Горячий привет тебе из Советского Союза. Судьбе было угодно, чтобы я оказался вдали от ужасов фронта. Не беспокойся за меня. Живу я хорошо среди других таких же, как я. Обращение с нами и питание вполне хорошее. Желаю и тебе благополучно дождаться конца войны, и тогда мы снова встретимся на том же месте.
Твой брат Вилхо Питкяниеми».
А на обороте каждого листка то же самое было напечатано подлинным почерком самого Вилхо. И даже подпись его была передана точно. Это писал сам Вилхо. Он писал мне. Это было его первое письмо ко мне за все время войны, и он был жив и здоров, мой глупый, бестолковый брат Вилхо.

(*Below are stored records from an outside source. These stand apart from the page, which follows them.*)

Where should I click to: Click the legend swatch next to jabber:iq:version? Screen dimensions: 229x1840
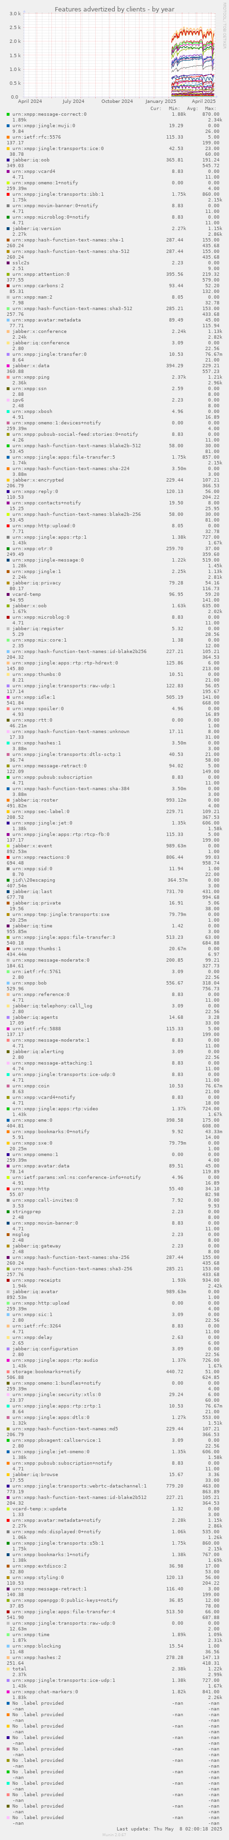click(x=9, y=229)
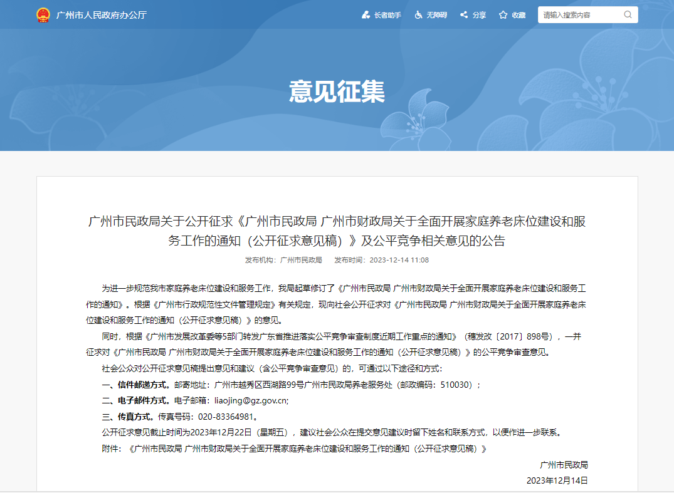Open the 广州市人民政府办公厅 site title
The image size is (674, 493).
101,15
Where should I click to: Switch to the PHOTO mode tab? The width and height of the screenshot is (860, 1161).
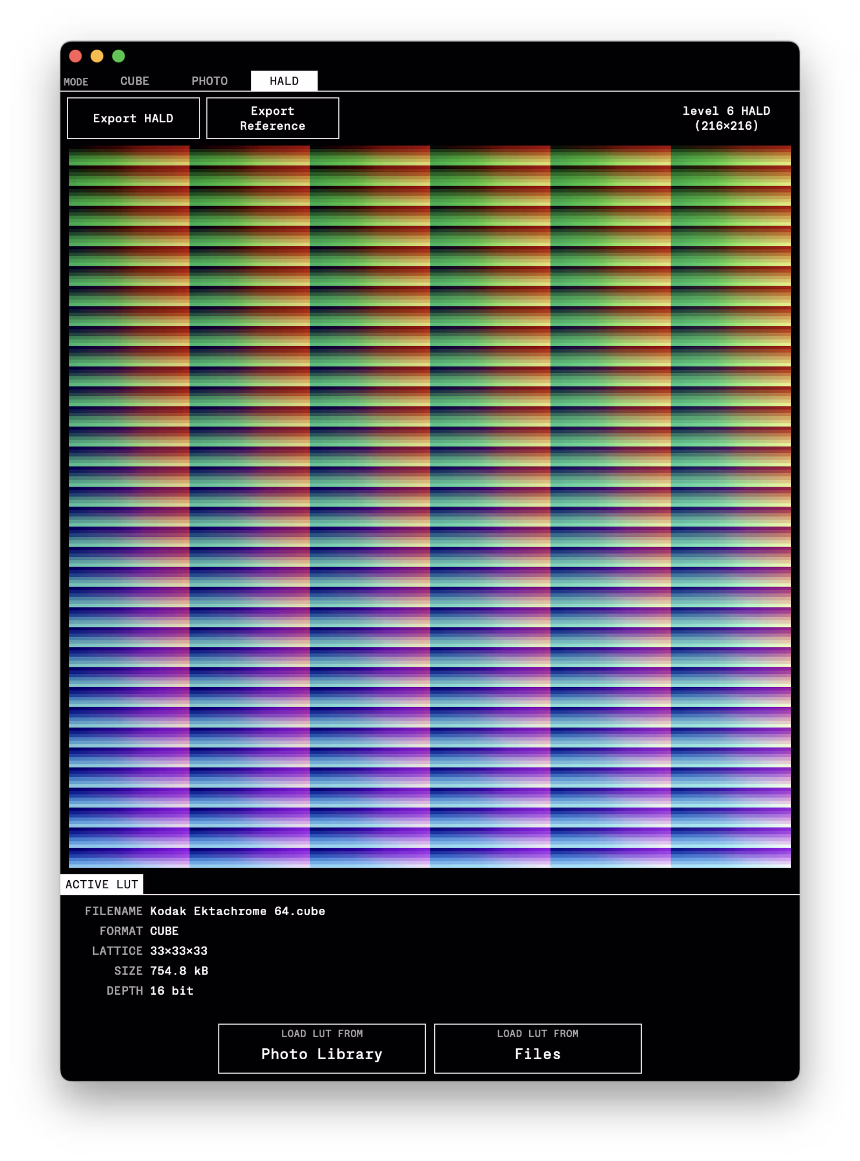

Я не помню, сколько раз я подбросил в тот вечер кверху свою Эльзу. А когда мы покончили с жареной картошкой и с korvike[20], — она сказала:
— Может быть, о другом все тоже врут про русских?
И я ответил:
— Не знаю. Ничего не знаю.
Я не утерпел и на следующий день взял с собой листочек и показал его господину Куркимяки. Мне хотелось услышать, что он скажет на это, и посмотреть, как будут выглядеть морщины на его лице, когда он увидит портрет моего брата. Ведь я еще помнил разговоры про ногти и отрубленные руки и ноги.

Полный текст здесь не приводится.